======== DATA FOR PROCESSING ========

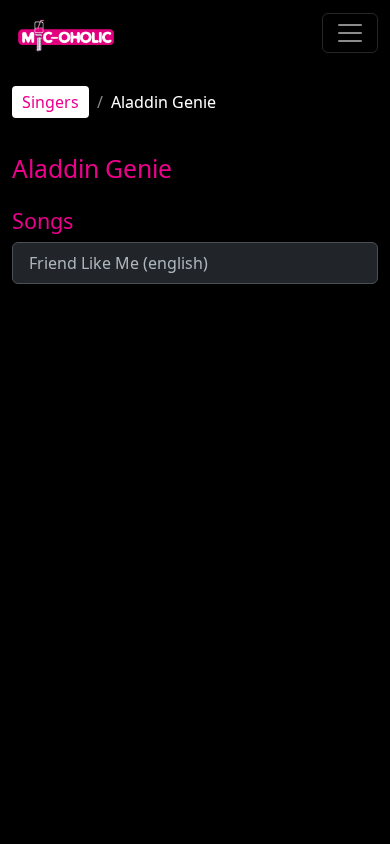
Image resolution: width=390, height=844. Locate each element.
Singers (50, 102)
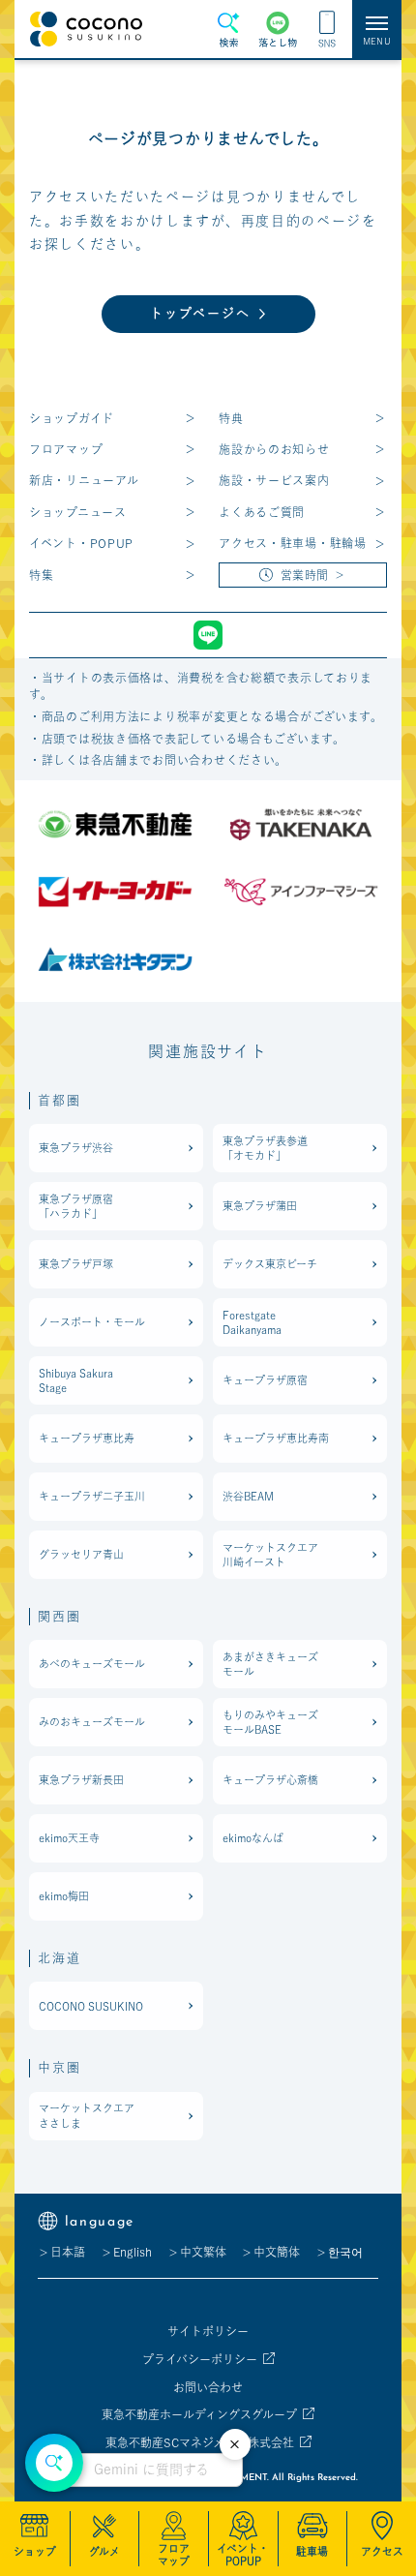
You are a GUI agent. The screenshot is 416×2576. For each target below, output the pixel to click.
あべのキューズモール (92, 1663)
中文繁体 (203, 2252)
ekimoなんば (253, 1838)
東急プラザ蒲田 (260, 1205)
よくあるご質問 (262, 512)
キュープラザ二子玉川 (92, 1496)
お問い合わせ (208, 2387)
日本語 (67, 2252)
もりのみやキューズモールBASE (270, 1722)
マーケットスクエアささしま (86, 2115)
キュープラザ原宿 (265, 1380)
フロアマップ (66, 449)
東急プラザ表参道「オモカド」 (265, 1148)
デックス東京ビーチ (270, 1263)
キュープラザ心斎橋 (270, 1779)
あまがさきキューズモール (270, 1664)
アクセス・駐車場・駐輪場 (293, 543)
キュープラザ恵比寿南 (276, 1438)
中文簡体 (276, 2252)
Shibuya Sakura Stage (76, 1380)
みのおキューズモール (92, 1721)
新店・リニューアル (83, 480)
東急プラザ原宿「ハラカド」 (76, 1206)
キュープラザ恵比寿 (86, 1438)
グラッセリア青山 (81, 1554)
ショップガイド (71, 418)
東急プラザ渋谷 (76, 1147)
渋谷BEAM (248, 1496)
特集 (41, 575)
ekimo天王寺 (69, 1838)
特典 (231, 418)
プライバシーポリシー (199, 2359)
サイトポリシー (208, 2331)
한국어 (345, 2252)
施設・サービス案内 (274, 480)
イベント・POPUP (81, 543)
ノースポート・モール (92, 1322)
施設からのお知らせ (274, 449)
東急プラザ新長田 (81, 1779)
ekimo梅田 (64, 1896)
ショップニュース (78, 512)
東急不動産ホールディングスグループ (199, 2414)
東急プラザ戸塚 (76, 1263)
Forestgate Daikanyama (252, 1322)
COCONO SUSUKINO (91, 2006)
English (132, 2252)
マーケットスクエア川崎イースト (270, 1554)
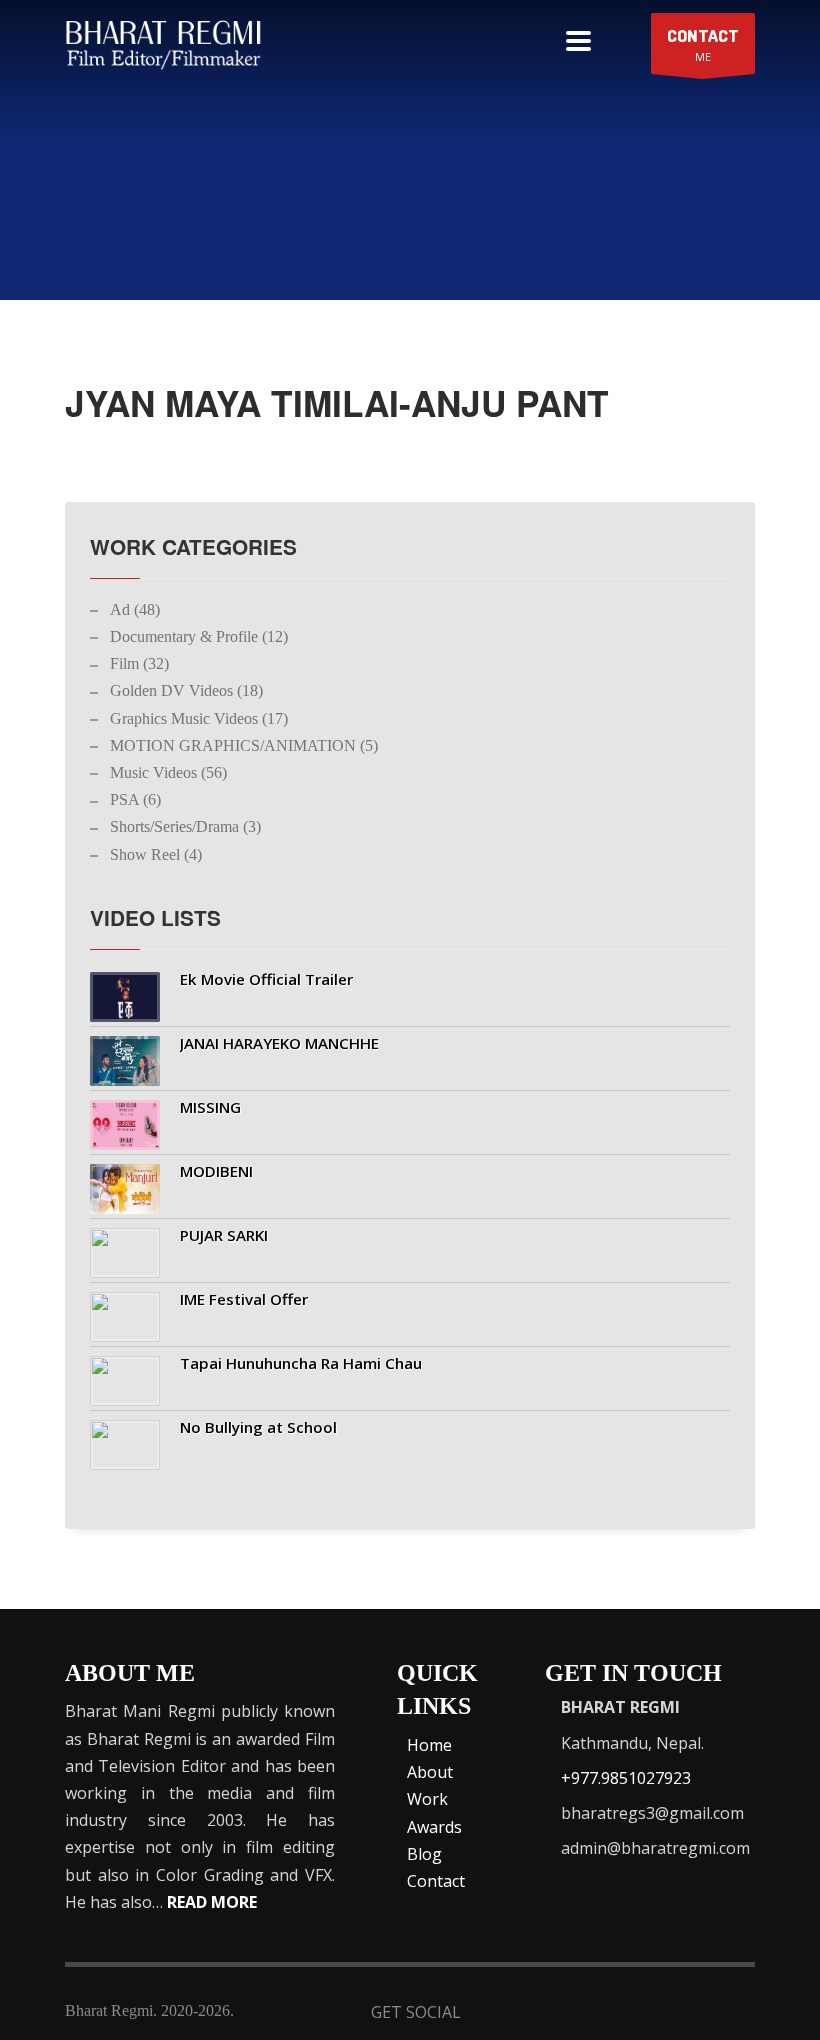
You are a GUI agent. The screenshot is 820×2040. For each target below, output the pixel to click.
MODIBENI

========
======== DATA FOR PROCESSING ========

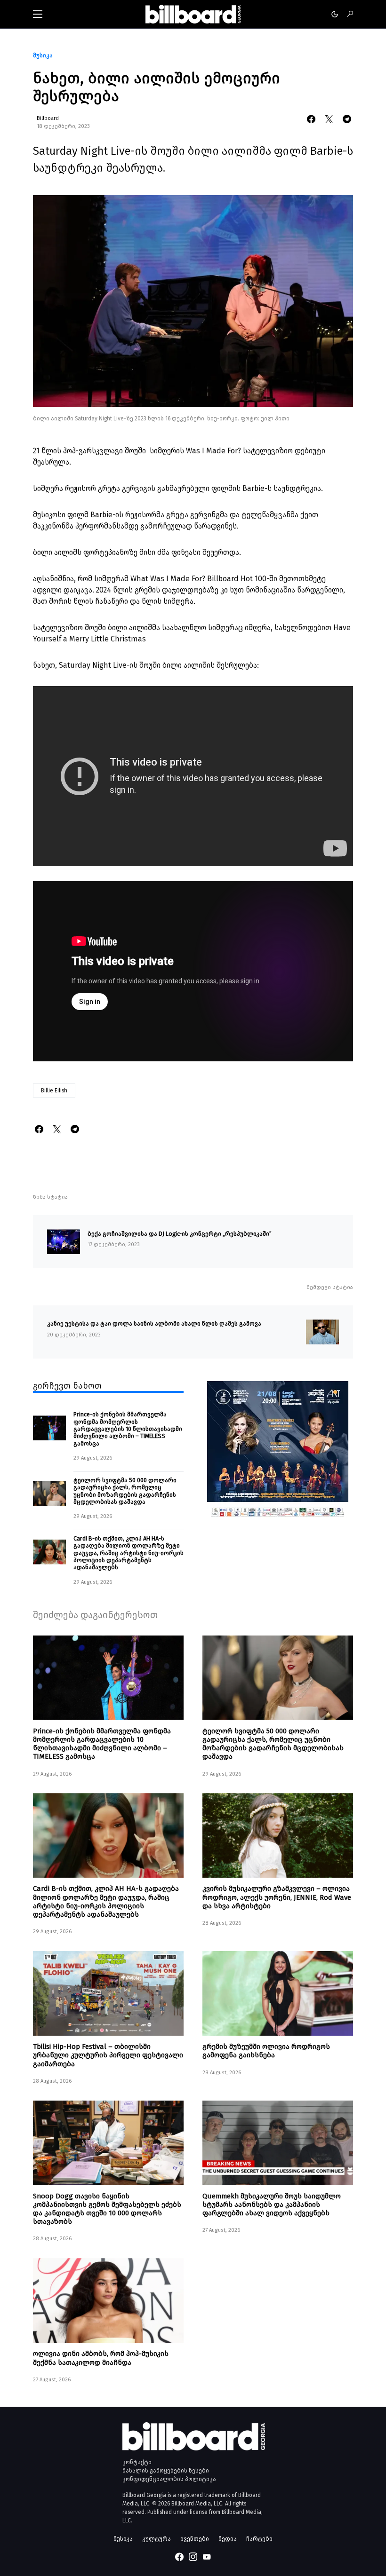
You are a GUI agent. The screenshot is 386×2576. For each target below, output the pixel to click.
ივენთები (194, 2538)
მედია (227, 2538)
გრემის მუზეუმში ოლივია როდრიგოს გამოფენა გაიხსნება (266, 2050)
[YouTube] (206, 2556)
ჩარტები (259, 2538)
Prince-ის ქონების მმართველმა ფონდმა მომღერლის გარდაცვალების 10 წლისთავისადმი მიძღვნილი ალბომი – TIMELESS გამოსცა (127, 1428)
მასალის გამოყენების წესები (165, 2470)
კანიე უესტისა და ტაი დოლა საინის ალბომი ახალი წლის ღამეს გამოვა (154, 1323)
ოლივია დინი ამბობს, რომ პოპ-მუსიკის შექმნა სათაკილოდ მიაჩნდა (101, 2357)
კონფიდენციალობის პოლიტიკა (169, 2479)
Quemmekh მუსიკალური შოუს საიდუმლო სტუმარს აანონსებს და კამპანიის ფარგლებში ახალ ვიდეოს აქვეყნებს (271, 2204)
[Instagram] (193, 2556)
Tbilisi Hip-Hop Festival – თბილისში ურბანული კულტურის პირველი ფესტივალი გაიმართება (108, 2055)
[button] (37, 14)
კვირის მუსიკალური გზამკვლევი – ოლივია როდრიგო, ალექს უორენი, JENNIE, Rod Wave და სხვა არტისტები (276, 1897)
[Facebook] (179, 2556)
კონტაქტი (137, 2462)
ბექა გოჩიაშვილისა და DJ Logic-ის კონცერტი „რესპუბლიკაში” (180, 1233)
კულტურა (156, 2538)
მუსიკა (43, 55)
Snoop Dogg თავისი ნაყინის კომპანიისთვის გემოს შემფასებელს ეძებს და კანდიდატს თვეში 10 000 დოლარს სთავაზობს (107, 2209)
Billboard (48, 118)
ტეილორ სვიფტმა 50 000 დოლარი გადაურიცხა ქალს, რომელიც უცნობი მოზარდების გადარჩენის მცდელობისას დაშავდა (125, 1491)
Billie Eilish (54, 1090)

========

= WHAT THIS TASK INVOLVES =
Output only the stretch above from the line with "Image resolution: width=390, height=844." through the line with "フロアマップ (66, 449)", reproduced exactly. Exclude pictures.

= RESULT OF THE EXERCISE =
Image resolution: width=390, height=844. Locate each element.
Singers (50, 102)
You are a GUI agent. The screenshot is 416×2576. For each target below, output the pixel to click.
あべのキューズモール (92, 1663)
中文繁体 (203, 2252)
ekimoなんば (253, 1838)
東急プラザ蒲田 (260, 1205)
よくあるご質問 (262, 512)
キュープラザ二子玉川 (92, 1496)
お問い合わせ (208, 2387)
日本語 (67, 2252)
もりのみやキューズモールBASE (270, 1722)
マーケットスクエアささしま (86, 2115)
キュープラザ原宿 (265, 1380)
フロアマップ (66, 449)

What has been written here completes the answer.